*Goal of the exercise*:
Return all lines from the entries below in which the word "will" is present.
++++ Study material
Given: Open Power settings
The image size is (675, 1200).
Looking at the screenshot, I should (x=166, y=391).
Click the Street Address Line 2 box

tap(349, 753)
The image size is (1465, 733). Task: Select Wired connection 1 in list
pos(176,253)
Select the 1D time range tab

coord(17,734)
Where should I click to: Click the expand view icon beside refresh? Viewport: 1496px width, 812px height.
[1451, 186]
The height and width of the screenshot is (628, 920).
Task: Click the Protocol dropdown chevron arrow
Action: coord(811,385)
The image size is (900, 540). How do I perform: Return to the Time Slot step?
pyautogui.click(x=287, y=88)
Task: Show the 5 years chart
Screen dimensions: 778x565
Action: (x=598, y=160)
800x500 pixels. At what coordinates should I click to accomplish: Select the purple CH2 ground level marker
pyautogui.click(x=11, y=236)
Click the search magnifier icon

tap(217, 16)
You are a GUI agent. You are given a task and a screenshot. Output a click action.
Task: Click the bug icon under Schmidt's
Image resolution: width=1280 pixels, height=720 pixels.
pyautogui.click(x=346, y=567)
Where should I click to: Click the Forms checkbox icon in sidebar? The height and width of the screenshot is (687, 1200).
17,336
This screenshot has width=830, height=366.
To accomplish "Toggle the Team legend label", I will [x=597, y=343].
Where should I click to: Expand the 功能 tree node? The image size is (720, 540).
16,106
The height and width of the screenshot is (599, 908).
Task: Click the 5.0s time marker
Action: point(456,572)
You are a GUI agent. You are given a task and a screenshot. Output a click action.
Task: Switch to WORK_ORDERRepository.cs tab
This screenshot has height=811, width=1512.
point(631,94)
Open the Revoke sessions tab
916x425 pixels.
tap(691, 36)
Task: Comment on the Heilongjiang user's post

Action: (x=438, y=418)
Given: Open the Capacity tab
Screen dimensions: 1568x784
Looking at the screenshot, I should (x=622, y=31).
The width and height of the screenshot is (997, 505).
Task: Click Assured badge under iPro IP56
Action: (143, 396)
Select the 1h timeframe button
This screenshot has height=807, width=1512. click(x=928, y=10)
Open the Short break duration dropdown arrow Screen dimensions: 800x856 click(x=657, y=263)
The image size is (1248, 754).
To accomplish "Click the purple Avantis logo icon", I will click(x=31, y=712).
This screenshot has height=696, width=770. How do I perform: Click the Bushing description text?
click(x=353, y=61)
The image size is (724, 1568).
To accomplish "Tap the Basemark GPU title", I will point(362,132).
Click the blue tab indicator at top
++++++++
*Written response*:
To accomplish "Toggle the Team legend label", I will [x=597, y=343].
To accomplish "Click the purple Avantis logo icon", I will click(x=31, y=712).
To accomplish "Tap the Basemark GPU title", I will point(362,132).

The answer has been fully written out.